Zenith is an open-source project focused on improving the speed of PyTorch, JAX, and TensorFlow inference. Faster inference means less total energy consumption. It was carefully built as a bridge. Zenith is designed to complement your existing ML workflow, not replace it.

## Project History

Zenith was conceived and architecturally designed on **December 11, 2024**, with the creation of its comprehensive blueprint document (CetakBiru.md) that outlines a 36-month development roadmap across 6 implementation phases. Active development began on **January 12, 2025**, and after months of internal development, research, and rigorous testing, Zenith was publicly released on GitHub on **December 16, 2025**.

This project represents months of hobby development, learning CUDA programming, and experimenting with ML optimization techniques. It is still a work in progress.

---

## Early Benchmark Results

These are some early experiments on NVIDIA Tesla T4 (Google Colab). Results may vary:

| Benchmark | Workload | Observation |
|-----------|----------|-------------|
| GPU Memory Pool | MatMul 1024x1024 | ~50x faster (zero-copy vs copy) |
| BERT Inference | 12-layer encoder | ~1.09x faster |
| Training Loop | 6-layer Transformer | ~1.02x faster |
| Memory Efficiency | Zero-copy allocation | 93.5% cache hit rate |
| INT8 Quantization | Model compression | 4x memory reduction |

*These benchmarks are preliminary.

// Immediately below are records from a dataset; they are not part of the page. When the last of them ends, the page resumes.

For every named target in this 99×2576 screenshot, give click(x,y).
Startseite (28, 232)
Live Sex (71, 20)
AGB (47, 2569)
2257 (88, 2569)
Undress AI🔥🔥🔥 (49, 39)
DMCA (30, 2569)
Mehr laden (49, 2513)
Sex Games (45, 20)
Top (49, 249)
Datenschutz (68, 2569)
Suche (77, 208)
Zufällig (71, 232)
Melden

See [BENCHMARK_REPORT.md](./BENCHMARK_REPORT.md) for details.*

---

## Features

### Core Capabilities
- Unified API for PyTorch, TensorFlow, JAX, and ONNX models
- Automatic graph optimizations (operator fusion, constant folding, dead code elimination)
- Multi-backend support (CPU with SIMD, CUDA with cuDNN/cuBLAS)
- Mixed precision inference (FP16, BF16, INT8)
- Zero-copy GPU memory pooling for minimal allocation overhead

### Optimization Passes
- Conv-BatchNorm-ReLU fusion
- Linear-GELU fusion (BERT-optimized)
- LayerNorm-Add fusion
- Constant folding and dead code elimination
- INT8 quantization with calibration

### Hardware Support
- CPU: AVX2/FMA SIMD optimizations
- NVIDIA GPU: CUDA 12.x with cuDNN 8.x and cuBLAS
- AMD GPU: ROCm support (experimental - untesting)
- Intel: OneAPI support (experimental - untesting)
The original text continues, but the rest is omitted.